Compito da svolgere - Prosegui il brano sull'anoressia, riprendendo subito dopo la sua ultima frase.

Brano di partenza -
'''
Il motivo per cui è così difficile gestire queste ragazze, (o, più raramente, i ragazzi, con un rapporto di 15 femmine per 1 maschio) risiede nel fatto che questa malattia insorge in maniera molto graduale ed insidiosa, magari a seguito di una dieta per migliorare la propria immagine, oppure a seguito di difficoltà digestive, malattie, depressione, interventi chirurgici o traumi, eventi di vita stressanti, cambiamenti di vita, e così via. Da lì, si cominciano gradualmente a ridurre sempre più le calorie, con atteggiamenti di controllo ossessivo di ciò che si mangia, di quanto se ne mangia e di ciò che si dovrà fare successivamente per “smaltire” quello che si è mangiato. I controlli ossessivi, poi, non si limitano al solo cibo, ma arrivano anche al corpo, che viene costantemente monitorato per essere certi di non aver messo su qualche grammo. Guardandosi allo specchio queste ragazze, a causa di una distorsione “mentale” tipica della malattia, continuano a vedersi grasse e dunque a ritenere di dover ancora dimagrire, incastrandosi sempre di più nella spirale anoressica, facendo più esercizio fisico, impiegando sempre più ore per mangiare e trovando stratagemmi, tipo lo spezzettare il cibo in piccoli pezzi o il masticarlo per decine di minuti, e così via. Diviene difficile la loro gestione perché queste ragazze hanno una ferrea autodisciplina e non percepiscono in alcun modo di avere un problema. Di solito, infatti, arrivano all’osservazione di uno specialista solo poiché i genitori sono preoccupati per la loro magrezza, magari perché è andato via il ciclo mestruale, e non perché ritengano di avere un problema!
'''
Dati forniti -
'''
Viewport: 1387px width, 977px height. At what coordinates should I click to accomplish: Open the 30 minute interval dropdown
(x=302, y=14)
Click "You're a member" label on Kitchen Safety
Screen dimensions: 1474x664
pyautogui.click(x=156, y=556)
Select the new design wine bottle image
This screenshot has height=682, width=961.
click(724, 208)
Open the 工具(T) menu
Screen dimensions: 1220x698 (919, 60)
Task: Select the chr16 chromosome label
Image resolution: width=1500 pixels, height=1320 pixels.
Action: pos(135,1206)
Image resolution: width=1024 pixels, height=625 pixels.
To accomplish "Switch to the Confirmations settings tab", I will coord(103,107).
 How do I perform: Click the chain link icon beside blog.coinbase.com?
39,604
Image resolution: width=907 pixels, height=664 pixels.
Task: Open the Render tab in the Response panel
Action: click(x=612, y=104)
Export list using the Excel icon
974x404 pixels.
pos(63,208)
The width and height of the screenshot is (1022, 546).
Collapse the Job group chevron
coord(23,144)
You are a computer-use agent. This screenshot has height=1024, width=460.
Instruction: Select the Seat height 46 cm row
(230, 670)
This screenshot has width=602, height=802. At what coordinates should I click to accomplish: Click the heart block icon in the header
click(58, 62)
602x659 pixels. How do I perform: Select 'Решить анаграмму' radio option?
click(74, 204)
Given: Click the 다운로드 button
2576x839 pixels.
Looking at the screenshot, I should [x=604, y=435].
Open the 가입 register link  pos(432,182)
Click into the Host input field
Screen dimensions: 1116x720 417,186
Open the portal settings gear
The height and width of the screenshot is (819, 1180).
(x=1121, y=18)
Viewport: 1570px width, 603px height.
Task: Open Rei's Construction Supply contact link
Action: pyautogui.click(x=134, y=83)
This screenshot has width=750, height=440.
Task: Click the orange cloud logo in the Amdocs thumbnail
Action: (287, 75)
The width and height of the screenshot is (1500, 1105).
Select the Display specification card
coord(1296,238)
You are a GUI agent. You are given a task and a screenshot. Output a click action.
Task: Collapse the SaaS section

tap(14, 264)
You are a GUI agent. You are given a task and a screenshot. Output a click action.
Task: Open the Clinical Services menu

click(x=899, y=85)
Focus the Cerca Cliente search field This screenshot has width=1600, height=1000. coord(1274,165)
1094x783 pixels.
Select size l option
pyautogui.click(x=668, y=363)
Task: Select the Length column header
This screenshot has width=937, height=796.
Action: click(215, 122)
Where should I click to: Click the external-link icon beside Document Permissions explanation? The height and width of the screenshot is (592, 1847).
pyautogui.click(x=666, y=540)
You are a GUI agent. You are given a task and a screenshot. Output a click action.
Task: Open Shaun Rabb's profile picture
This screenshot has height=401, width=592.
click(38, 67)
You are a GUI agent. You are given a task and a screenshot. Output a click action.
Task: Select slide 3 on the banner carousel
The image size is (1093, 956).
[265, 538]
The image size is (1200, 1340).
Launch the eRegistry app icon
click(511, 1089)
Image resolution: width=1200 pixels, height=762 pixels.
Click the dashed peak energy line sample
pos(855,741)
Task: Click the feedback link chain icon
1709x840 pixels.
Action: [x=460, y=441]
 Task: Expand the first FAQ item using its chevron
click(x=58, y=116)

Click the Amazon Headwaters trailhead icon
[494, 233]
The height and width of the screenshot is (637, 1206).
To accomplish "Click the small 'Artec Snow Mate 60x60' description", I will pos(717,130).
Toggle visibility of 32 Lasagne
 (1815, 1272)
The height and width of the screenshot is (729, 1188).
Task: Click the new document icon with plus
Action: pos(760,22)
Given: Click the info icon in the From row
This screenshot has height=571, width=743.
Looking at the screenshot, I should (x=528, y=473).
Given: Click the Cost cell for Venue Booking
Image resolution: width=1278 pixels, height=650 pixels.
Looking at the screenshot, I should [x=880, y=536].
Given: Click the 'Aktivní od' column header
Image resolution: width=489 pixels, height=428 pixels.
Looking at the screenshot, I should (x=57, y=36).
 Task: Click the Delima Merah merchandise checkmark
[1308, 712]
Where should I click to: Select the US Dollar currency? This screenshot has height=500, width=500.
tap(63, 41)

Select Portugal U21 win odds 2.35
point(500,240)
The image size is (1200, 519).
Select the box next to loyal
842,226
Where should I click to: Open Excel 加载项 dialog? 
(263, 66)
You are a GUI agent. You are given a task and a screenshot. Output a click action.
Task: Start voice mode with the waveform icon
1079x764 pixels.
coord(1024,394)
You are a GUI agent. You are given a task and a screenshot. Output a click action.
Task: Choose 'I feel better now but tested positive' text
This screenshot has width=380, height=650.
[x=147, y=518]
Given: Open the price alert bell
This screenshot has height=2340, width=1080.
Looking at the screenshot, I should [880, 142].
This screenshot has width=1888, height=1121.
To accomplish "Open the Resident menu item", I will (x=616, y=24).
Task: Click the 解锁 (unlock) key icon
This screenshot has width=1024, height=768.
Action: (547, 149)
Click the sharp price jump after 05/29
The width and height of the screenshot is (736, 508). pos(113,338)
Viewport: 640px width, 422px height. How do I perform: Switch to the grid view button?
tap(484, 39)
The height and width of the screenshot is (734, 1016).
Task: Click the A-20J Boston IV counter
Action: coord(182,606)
'''
Esito del compito -
Le conseguenze dell’anoressia possono essere gravissime e, in diversi casi, questo disturbo può portare alla morte per denutrizione, senza contare che delle volte è correlato a patologie gravi quale può essere la depressione, ed in questo caso può esordire nel suicidio. Il corpo, inoltre, risente di tutte le sostanze che gli mancano e del forte stress fisico cui è sottoposto, per cui queste ragazze presentano spesso gravi problemi alle ossa, insufficienza renale, alterazioni cardiovascolari, perdita di denti e di capelli, oppure possono contrarre più facilmente infezioni o alterazioni elettrolitiche.
Un altro disturbo, in realtà più frequente dell’anoressia nervosa, è la bulimia nervosa. In questo caso la persona tende ad abbuffarsi in maniera ricorrete e per lungo tempo (può mangiare anche per un’ora di fila), ad esempio “ripulendo” tutto il frigorifero senza particolari distinzioni tra dolce e salato. Successivamente, per evitare di prendere peso, mette in atto delle “condotte eliminatorie”, ovvero, si procura il vomito o assume dei lassativi per evacuare ciò che ha ingerito. Ciò che contraddistingue queste abbuffate è la sensazione di umore disforico (triste) che spesso le precede oppure delle condizioni interpersonali di stress o sentimenti di insoddisfazione per il peso e la forma del corpo, o ancora sentimenti di vuoto e solitudine. Come per l’anoressia nervosa, anche la bulimia ha conseguenze molto gravi sull’organismo, soprattutto in relazione a disturbi gastrici, erosione dello smalto dentale, disidratazione, ipotalassemia e disfunzioni cardiache.
Cosa fare dunque? Di certo, come dicevo all’inizio, chi soffre di anoressia o di bulimia, spesso non è consapevole o non vuole vedere il proprio disturbo. Chi ne soffre maggiormente sono i familiari, che vedono letteralmente sparire sotto i loro occhi i loro figli. Un dato vale sempre: prima si interviene e maggiori sono le possibilità di riuscire ad affrontare il disturbo. La terapia familiare risulta essere, in tal senso, uno degli approcci migliori perché i disturbi dell’alimentazione, soprattutto se esordiscono intorno ai 18 anni, sottendono sempre una sofferenza ed richiesta di aiuto alle figure genitoriali, che dunque è inutile tenere “al di fuori” del contesto.